As we wrote back on March 14th:

[This case] also compels Apple to make iOS even more secure. How about encrypted iCloud backups next, Apple?


  1. As predicted here on MDN and other sites; the FBI power grab has resulted in the acceleration of encryption availability and concentrated focus by both good and evil in the online world.
    Be careful what you wish for FBI……..oh wait…..Toooooo late!!

    1. I hope Apple will consider adding it’s (somewhat) uncrackable hard drive encryption to the flash drives in iOS devices. I might not mind having to retype my lengthier hard drive encryption password on initial power-up/reboot of my phone if it allows me to defend my right to privacy.

      “Arguing that you don’t care about the right to privacy because you have nothing to hide is no different than saying you don’t care about free speech because you have nothing to say,”

      1. I think this is a mistake. Apple should continue to make personal devices more and more hardened and crack proof, but the cloud should stay similar to the way it is now.

        Mostly because by making that one compromise, they can appease government and keep them off of their backs. Secure our devices, but quietly keep the cloud nearly as is, namely, open only to Apple when they receive the proper warrants.

  2. Remember those analog cell phones from the 1990s, which had no security.
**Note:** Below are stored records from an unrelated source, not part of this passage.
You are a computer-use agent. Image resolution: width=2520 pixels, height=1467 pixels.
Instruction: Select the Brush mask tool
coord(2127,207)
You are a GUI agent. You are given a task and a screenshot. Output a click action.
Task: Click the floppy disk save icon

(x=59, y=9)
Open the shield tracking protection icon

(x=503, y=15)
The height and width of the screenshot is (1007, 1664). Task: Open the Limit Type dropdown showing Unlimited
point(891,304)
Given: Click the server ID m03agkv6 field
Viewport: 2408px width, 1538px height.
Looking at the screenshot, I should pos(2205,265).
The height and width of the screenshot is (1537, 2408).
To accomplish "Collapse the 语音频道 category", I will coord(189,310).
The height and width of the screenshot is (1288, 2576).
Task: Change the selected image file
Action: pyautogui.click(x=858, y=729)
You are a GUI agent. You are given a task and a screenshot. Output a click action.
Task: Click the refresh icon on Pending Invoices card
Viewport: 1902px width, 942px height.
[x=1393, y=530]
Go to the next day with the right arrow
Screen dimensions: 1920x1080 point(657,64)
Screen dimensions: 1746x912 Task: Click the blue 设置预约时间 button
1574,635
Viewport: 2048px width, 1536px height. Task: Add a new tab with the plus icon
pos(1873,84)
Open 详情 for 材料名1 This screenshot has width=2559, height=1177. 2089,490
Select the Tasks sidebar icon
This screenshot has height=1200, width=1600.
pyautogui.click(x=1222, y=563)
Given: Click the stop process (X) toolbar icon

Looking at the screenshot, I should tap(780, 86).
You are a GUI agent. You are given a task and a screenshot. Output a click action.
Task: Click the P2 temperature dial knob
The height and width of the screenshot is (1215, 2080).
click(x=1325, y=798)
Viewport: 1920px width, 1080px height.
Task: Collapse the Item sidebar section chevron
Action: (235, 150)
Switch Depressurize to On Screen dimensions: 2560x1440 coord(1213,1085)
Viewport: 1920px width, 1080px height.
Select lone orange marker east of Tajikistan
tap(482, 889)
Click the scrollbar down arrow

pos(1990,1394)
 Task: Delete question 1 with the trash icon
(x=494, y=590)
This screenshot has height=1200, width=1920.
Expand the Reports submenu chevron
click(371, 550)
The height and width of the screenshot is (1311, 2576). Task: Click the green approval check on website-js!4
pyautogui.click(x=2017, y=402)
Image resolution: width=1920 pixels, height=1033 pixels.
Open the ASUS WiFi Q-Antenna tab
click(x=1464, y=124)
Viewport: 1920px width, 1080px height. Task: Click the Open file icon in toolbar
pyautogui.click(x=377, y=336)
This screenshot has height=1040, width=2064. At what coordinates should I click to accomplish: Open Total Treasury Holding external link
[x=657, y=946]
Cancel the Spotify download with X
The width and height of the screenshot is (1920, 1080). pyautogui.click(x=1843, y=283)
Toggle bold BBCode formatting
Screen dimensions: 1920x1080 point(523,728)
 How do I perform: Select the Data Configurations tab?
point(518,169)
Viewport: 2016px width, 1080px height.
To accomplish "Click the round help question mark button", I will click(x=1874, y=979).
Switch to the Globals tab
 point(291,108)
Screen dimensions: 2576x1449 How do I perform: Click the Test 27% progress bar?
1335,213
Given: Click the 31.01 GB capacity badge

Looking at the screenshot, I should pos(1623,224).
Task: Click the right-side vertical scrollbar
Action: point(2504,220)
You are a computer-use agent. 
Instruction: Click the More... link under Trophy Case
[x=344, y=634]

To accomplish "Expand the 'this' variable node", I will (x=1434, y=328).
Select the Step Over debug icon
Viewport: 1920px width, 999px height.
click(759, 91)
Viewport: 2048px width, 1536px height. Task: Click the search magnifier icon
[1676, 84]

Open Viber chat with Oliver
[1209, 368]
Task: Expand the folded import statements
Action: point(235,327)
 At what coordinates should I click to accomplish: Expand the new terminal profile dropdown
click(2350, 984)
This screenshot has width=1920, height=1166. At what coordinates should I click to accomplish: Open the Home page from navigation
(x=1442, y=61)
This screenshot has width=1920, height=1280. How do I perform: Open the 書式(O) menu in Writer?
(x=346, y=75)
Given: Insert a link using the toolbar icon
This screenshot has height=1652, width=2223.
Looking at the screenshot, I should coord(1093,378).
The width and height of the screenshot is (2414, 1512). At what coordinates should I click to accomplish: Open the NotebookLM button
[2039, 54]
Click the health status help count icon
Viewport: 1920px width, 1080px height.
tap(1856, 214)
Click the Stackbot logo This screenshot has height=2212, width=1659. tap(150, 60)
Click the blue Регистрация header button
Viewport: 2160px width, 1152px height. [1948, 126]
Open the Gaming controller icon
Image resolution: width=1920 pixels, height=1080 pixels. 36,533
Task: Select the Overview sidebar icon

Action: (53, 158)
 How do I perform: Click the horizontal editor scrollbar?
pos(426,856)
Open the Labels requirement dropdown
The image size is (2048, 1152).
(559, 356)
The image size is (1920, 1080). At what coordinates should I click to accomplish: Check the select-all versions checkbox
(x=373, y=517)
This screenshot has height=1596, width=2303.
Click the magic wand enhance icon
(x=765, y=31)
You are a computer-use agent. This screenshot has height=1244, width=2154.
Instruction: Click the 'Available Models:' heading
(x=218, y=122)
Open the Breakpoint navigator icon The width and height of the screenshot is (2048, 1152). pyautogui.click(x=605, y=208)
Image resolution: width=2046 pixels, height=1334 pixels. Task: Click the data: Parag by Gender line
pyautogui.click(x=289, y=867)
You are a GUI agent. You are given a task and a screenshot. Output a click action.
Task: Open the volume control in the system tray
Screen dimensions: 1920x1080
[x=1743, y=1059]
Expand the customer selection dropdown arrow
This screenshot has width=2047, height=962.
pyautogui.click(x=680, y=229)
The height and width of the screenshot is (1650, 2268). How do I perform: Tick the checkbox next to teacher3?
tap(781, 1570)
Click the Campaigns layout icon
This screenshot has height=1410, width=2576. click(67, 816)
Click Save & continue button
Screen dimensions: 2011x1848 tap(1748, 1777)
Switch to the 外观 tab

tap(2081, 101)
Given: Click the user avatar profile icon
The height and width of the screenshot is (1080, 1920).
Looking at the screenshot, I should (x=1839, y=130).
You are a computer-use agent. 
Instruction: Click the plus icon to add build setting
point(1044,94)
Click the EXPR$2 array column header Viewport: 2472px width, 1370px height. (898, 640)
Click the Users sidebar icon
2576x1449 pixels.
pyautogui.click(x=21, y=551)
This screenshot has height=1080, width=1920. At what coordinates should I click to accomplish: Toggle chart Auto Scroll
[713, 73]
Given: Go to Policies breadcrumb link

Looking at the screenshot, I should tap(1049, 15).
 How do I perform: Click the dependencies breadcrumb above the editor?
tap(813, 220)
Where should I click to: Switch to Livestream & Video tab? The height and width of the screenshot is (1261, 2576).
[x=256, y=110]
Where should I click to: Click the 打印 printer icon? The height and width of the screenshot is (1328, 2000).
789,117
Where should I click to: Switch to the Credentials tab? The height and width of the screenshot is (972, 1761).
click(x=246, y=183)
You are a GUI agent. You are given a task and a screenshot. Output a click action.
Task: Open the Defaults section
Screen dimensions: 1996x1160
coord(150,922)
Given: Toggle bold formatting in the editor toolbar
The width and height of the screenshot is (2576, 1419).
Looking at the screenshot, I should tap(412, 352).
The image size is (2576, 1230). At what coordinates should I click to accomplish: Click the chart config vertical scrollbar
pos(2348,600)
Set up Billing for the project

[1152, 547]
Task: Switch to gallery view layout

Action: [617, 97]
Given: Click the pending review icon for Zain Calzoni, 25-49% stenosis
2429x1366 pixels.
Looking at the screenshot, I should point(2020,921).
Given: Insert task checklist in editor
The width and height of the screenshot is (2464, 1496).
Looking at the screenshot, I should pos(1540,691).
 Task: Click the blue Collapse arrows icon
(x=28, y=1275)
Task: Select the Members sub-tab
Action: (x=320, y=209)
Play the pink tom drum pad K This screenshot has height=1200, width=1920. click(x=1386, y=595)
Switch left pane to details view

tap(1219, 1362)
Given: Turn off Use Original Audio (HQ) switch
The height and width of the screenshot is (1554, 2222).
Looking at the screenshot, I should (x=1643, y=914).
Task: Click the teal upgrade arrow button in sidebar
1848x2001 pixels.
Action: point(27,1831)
It was easy to listen into phone conversations over narrowband FM, and people could pull up next to you in a car, and intercept your handset’s ESN (Electronic Serial Number), and use it to “Clone” your phone . . . I’m sure that when those phones were replaced with the more secure CDMA and GSM phones that the FBI complained that it was more difficult to spy on organized crime, for example . . . but the move to more secure phones, revolutionized how we communicate in this country . . . moving forward, if we use more encryption it will benefit consumers and businesses, and the FBI once again will do what the’ve always done . . . Adapt.

  3. By alerting tech companies to their disingenuous quest so strongly for eavesdropping and datanapping they’ve only accelerated the difficulties they will have in the future with solutions that will get more and more beyond their ability to crack.

    That said technology will probably also be the end of us in one form or another, empowering individuals with great power, destructive or otherwise.

  4. Apple was willing to help the FBI with iCloud and other methods. But the FBI turned around and bit Apple, waging a smear campaign to they would give in to everything.

    You wanted to set a precedent? Well now you’ve succeeded.